Illumina recommends 5–10 ng of ChIP-enriched, fragmented input DNA.
Input DNA Quantitation
Correct quantification of ChIP DNA is essential. The ultimate success or failure of a library preparation strongly depends on using an accurately quantified amount of input DNA.
It is difficult to accurately measure the ChIP DNA starting amount, because the yield is low (<10 ng).
Methods for ChIP pulldown and fragmentation are dependent upon individual antibodies and procedures. Reference literature or other sources for recommendations.

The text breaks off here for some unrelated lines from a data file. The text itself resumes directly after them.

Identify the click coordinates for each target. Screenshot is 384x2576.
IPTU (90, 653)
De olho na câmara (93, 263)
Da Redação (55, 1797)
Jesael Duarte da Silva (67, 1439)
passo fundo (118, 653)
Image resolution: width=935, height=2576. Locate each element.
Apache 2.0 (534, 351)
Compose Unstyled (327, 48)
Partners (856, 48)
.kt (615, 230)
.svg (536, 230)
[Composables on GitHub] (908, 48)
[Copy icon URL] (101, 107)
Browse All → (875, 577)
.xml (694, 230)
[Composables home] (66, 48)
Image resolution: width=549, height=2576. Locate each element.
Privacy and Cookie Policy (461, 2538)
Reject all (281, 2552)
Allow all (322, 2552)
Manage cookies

Illumina recommends using fluorometric-based methods for quantification including Qubit or PicoGreen to provide accurate quantification for ChIP DNA. UV-spec based methods, such as the Nanodrop, will measure any nucleotides present in the sample including RNA, dsDNA, ssDNA, and free nucleotides, which can give an inaccurate measurement of ChIP DNA.
DNA quantification methods that rely on intercalating fluorescent dyes measure only dsDNA and are less subject to excess nucleic acids. However, these methods require the preparation of calibration curves and are highly sensitive to pipetting error. Ensure that pipettes are correctly calibrated and are not used at the volume extremes of their performance specifications.
Assessing DNA Quality
Absorbance measurements at 260 nm are commonly used to assess DNA quality. Use the following guidelines:
The ratio of absorbance at 260 nm to absorbance at 280 nm is used as an indication of sample purity; values of 1.8–2.0 are indicate relatively pure DNA.
The presence of RNA or small nucleic acid fragments, such as nucleotides, can compromise absorbance measurements.
Carefully collect ChIP DNA samples to make sure that they are free of contaminants.
A further validation step can be performed using the Agilent Bioanalyzer with a High Sensitivity Chip for the correct ChIP DNA size distribution, presence of contaminants, etc.